Work order: Start at the line in the entries below that contains "Instruction: Expand the", stop at the line that contains "Task: Toggle the", and output exactly the lines in that span, both ends included.

Records for the exercise:

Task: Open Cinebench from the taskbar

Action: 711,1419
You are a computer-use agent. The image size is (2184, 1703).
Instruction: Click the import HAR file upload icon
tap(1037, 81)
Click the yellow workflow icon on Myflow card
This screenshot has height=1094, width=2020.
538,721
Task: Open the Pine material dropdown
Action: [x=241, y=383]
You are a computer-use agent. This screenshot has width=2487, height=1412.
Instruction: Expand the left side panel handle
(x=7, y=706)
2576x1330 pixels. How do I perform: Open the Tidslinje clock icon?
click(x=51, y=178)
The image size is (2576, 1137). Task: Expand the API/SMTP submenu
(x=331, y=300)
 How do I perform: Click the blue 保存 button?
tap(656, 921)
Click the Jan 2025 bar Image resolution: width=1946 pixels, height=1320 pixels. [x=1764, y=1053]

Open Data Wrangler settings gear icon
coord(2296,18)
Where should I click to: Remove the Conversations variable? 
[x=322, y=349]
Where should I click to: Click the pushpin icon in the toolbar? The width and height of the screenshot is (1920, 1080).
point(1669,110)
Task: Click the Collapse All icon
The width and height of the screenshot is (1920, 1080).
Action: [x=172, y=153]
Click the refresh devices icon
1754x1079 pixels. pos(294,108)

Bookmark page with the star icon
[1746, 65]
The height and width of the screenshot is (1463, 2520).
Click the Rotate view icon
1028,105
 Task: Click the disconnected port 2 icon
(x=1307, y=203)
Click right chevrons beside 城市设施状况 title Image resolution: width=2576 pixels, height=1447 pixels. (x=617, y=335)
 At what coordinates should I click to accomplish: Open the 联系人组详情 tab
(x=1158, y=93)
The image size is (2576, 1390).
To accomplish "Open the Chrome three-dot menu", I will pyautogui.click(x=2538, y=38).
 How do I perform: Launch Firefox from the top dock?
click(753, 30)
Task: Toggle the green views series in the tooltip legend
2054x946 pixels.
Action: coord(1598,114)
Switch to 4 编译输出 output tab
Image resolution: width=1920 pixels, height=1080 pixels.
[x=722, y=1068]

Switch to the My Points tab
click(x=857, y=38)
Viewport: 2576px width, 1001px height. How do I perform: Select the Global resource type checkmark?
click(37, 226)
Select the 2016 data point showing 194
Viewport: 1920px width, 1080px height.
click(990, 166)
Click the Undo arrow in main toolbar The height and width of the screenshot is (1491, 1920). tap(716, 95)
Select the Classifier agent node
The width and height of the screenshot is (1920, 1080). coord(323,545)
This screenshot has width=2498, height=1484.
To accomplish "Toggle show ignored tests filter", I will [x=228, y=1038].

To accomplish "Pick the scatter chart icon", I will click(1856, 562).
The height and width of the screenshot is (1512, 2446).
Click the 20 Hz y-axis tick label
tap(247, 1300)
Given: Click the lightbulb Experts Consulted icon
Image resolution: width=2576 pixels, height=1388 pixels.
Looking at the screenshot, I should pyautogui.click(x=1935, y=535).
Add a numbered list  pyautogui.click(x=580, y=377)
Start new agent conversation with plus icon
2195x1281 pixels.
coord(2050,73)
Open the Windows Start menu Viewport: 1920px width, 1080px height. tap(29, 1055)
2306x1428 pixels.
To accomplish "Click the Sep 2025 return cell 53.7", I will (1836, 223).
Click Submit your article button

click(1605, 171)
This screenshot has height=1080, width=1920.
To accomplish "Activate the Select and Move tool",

Finished exercise:
Instruction: Expand the left side panel handle
(x=7, y=706)
2576x1330 pixels. How do I perform: Open the Tidslinje clock icon?
click(x=51, y=178)
The image size is (2576, 1137). Task: Expand the API/SMTP submenu
(x=331, y=300)
 How do I perform: Click the blue 保存 button?
tap(656, 921)
Click the Jan 2025 bar Image resolution: width=1946 pixels, height=1320 pixels. [x=1764, y=1053]

Open Data Wrangler settings gear icon
coord(2296,18)
Where should I click to: Remove the Conversations variable? 
[x=322, y=349]
Where should I click to: Click the pushpin icon in the toolbar? The width and height of the screenshot is (1920, 1080).
point(1669,110)
Task: Click the Collapse All icon
The width and height of the screenshot is (1920, 1080).
Action: [x=172, y=153]
Click the refresh devices icon
1754x1079 pixels. pos(294,108)

Bookmark page with the star icon
[1746, 65]
The height and width of the screenshot is (1463, 2520).
Click the Rotate view icon
1028,105
 Task: Click the disconnected port 2 icon
(x=1307, y=203)
Click right chevrons beside 城市设施状况 title Image resolution: width=2576 pixels, height=1447 pixels. (x=617, y=335)
 At what coordinates should I click to accomplish: Open the 联系人组详情 tab
(x=1158, y=93)
The image size is (2576, 1390).
To accomplish "Open the Chrome three-dot menu", I will pyautogui.click(x=2538, y=38).
 How do I perform: Launch Firefox from the top dock?
click(753, 30)
Task: Toggle the green views series in the tooltip legend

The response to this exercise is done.